卒業という言葉の中には、これまでの結婚生活を肯定し、これからも婚姻関係を維持しながら前向きに歩んでいこうというポジティブな姿勢が見えてきます。
この言葉は2004年に出版された「卒婚のすすめ(杉山由美子著)」で使用された造語です。様々な人々の人生後半の生き方を、著者が取材していく中で浮かび上がった新しいライフスタイルです。
人生後半といえば結婚生活を始めて20年から25年の時期、つまり年齢的に50歳を過ぎるあたりであり、人生の折り返し地点ともいえる時期です。子どもが独立して、新たなライフスタイルを確立していく時期でもあります。この時期に多くの人が人生の後半に向けて「パートナーとの関係を見直したい」「心地よい生活環境を築きたい」と考えます。
これまでは新たな生活というと「離婚」が選択肢の大半を占めていました。

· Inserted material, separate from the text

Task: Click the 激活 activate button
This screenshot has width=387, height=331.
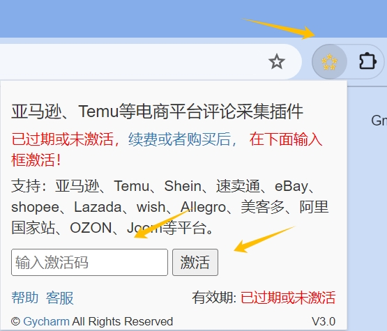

しかし、離婚という選択をすると、生活費の不足やお互いの家族との関係性、子どもへの影響など不安な要素が出てきます。そんな中、「卒婚」はこれまでの「離婚」「家庭内別居(家庭内離婚)」とは異なる、新しい選択肢を示してくれるのではないでしょうか。
卒婚と離婚との違い
卒婚と離婚の大きな違いは、法的な婚姻関係が継続するか、終了するかという点です。
卒婚は、離婚という形は取らずに、これまでの夫婦関係を見直して前向きにそれぞれの生活を送ることであるため、法律上は夫婦のままであり、婚姻関係は継続します。
一方で離婚は、法的に婚姻関係を終了させる手続きのため、財産分与や受け取れる年金額、その後の社会保障等に多大な影響を及ぼします。
卒婚と家庭内別居との違い
卒婚は夫婦が同じ家に住み続けながら、別々の生活を営む状態のことを指す点で、家庭内別居とスタイルは似ています。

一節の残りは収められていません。